L'UMP veut un dispositif pour inciter le locataire à acheter son logement social.
L'UMP veut un dispositif pour inciter le locataire à acheter son logement social. - A. GELEBART / 20 MINUTES

Bertrand de Volontat

Le logement représente à ce jour 39,1% du budget des 10% des ménages aux revenus les plus faibles contre seulement 15,3% chez les plus hauts revenus, selon l’Observatoire des inégalités. Et le poids des dépenses, rapportées au revenu, est d’autant plus important que le revenu des ménages est bas.

La propriété, ce luxe de riche

Concernant les ménages locataires, dans le parc immobilier social, l’immobilier représente 20% du budget des 20% les moins aisés, et 30% dans le parc privé. Pour l’ensemble des ménages locataires sur le parc privé, le taux d’effort moyen pour le logement est de 22,4%.

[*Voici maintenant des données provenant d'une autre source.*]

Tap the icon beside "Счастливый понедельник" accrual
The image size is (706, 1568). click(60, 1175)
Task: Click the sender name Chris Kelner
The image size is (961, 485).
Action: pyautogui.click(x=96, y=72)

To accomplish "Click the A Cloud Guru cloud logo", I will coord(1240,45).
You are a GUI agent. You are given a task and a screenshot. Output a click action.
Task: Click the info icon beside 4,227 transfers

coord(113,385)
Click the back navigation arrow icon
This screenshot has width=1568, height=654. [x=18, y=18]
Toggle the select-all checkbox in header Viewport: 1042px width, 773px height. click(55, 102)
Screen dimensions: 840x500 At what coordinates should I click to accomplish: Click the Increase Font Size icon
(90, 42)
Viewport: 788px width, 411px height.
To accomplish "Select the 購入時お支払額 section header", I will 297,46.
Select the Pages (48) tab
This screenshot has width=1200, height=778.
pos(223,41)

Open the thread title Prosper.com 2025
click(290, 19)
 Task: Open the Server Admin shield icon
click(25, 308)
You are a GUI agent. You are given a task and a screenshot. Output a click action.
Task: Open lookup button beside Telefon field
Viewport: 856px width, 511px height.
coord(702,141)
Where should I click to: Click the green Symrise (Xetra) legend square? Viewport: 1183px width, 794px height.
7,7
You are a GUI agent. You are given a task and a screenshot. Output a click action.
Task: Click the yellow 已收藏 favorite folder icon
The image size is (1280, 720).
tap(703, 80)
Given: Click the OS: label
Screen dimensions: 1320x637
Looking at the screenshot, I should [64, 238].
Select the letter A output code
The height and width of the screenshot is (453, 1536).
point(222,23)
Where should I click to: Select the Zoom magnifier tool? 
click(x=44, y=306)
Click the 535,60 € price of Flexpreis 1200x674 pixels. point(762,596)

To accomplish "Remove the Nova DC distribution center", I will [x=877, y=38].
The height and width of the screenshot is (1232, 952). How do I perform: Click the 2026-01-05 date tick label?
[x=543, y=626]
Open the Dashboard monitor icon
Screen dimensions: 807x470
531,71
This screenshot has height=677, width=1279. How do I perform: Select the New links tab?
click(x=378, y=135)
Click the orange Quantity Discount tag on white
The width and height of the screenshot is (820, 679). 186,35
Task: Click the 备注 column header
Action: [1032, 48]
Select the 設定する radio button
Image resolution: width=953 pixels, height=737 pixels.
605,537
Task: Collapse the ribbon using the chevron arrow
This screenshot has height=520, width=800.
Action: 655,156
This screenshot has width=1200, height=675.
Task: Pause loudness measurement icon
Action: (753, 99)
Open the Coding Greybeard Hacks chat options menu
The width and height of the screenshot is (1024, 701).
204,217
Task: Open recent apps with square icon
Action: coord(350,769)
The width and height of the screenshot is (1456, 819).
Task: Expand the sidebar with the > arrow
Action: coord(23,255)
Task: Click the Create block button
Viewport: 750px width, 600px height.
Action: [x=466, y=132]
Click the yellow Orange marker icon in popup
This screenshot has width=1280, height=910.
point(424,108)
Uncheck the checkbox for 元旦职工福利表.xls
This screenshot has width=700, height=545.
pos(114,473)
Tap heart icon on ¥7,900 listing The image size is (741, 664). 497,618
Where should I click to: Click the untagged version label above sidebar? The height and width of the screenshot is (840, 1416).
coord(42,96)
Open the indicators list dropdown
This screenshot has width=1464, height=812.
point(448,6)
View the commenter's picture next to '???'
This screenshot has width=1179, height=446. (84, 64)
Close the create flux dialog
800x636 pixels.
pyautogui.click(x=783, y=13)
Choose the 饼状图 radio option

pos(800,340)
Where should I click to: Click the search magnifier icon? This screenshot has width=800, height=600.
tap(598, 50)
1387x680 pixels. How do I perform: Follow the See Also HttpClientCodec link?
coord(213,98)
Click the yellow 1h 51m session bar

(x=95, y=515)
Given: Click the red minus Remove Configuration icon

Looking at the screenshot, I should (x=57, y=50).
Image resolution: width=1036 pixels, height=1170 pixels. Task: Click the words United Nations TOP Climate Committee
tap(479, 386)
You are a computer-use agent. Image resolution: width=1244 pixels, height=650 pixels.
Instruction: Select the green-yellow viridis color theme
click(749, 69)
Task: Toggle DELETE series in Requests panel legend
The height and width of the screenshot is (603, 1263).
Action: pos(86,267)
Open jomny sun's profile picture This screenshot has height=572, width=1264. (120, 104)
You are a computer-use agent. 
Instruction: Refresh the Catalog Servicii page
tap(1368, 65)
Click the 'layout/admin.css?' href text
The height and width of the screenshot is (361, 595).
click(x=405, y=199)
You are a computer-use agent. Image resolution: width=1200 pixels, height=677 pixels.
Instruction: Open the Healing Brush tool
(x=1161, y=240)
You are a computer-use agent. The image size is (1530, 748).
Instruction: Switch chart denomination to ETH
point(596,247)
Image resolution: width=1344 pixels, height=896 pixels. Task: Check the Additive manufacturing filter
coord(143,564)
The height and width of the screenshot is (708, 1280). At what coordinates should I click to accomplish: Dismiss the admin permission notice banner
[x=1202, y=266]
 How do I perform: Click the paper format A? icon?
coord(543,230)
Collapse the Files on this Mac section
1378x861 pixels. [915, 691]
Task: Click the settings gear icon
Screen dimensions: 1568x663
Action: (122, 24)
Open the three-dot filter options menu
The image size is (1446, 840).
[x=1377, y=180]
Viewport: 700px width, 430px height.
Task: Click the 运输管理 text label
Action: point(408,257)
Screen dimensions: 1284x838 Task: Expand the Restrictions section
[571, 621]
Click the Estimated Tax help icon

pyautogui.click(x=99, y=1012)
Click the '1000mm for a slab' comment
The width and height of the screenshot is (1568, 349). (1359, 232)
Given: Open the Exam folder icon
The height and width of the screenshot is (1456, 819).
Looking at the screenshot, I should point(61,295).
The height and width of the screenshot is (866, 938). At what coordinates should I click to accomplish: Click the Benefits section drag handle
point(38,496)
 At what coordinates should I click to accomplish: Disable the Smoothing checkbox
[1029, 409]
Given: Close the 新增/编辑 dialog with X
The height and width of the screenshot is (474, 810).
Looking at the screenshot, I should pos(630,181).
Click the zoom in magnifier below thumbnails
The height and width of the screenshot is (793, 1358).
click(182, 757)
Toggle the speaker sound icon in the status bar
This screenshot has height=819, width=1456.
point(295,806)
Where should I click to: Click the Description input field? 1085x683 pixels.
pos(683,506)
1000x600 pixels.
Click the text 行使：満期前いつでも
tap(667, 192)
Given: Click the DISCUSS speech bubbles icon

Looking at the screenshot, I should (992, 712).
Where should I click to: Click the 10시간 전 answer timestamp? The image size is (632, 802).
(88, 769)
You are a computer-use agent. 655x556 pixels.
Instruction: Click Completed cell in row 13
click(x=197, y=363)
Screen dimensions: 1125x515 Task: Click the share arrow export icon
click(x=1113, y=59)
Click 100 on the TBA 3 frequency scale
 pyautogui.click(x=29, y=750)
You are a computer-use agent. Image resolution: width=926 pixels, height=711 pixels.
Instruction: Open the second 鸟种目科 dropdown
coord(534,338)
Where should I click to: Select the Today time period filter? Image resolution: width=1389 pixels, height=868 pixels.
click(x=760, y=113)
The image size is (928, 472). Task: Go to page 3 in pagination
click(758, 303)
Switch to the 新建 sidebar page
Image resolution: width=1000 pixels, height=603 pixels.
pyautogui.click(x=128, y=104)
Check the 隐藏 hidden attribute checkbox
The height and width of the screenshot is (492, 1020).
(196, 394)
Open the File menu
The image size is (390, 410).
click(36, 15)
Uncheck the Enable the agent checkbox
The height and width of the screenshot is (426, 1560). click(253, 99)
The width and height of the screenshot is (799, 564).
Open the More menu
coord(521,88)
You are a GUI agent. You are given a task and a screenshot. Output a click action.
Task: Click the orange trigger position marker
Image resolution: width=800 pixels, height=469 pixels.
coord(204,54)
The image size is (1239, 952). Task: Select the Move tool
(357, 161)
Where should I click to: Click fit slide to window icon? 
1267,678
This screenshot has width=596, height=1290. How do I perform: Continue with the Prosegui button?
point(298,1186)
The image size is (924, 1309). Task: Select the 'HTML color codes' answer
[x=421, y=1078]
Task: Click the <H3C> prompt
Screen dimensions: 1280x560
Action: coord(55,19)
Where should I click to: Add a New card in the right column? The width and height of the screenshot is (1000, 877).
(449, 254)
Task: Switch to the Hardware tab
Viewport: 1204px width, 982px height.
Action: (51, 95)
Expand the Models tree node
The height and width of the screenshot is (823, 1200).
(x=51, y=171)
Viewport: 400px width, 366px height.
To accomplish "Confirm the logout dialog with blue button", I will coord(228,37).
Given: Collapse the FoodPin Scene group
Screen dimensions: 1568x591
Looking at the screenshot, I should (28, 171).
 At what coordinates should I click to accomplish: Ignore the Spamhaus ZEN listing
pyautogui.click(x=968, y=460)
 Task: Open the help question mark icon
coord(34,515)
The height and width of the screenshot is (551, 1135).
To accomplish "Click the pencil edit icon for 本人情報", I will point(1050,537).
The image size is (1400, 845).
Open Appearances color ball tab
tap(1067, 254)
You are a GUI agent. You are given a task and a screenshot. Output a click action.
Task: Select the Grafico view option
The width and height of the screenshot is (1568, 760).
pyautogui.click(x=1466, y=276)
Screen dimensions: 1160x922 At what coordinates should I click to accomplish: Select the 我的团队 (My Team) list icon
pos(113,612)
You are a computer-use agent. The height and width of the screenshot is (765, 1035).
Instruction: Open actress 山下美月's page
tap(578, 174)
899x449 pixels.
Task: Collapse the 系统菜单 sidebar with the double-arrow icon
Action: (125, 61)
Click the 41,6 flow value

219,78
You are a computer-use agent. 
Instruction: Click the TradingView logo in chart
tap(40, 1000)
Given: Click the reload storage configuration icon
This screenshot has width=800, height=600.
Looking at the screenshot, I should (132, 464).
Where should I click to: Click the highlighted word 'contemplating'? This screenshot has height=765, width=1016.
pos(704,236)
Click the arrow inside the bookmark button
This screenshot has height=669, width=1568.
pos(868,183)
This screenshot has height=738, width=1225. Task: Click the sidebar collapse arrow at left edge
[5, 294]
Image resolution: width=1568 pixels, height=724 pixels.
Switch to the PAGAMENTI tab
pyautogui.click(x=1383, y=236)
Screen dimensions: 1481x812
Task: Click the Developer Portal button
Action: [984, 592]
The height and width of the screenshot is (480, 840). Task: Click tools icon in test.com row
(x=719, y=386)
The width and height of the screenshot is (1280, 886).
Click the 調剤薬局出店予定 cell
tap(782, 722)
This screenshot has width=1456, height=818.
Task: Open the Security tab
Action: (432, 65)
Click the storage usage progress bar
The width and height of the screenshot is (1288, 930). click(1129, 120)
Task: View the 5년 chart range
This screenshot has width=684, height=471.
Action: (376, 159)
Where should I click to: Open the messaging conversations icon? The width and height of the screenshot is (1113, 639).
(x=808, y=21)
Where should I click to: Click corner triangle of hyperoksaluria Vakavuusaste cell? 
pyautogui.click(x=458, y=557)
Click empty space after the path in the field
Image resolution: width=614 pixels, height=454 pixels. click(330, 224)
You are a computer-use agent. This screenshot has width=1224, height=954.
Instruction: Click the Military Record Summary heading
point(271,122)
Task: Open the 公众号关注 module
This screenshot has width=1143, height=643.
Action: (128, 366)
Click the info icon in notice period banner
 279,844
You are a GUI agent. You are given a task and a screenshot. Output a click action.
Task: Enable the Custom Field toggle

Pour ceux qui tentent d’accéder à la propriété, l’effort s’est là aussi accru sur les deux dernières décennies, passant de 22% à 30% pour le dernier cinquième de la population et de 15 à 18% du budget des 20% les plus riches.

Ainsi, les plus modestes doivent se contenter de plus en plus de logements locatifs (56%) à l’inverse des plus riches (20%). Ils ne sont que 30% à être entièrement propriétaires de leur logement contre 48% aux plus aisés.

Se loger dans de bonnes conditions mais sacrifier le reste

Et cette tendance risque de s’aggraver puisque 43% des Français interrogés par l’Observatoire du Logement SeLoger.com/Ifop considèrent que leurs enfants seront moins bien logés qu’eux. Et 55% des 18-24 ans se sentent touchés par ces dégradations des conditions de logement face à la hausse des loyers et la quasi impossibilité d’accéder à la propriété.

Pour endiguer cette dégradation, 52% des Français avouent faire des concessions. La réalisation des travaux, leur projet immobilier, les loisirs et les vacances sont les premiers chantiers reportés. 39% préfèrent rester chez leurs parents et 31% sont ouverts à la colocation.

Le train de vie, la baisse du confort, et le temps passé en famille sont également au rang des secteurs sacrifiés.

La régulation, voire la baisse des prix mais aussi l’accès des jeunes au logement et les politiques en faveur des mal logés sont ainsi autant de sujets sur lesquels les Français attendent au tournant les candidats à la présidentielle. Et le futur président.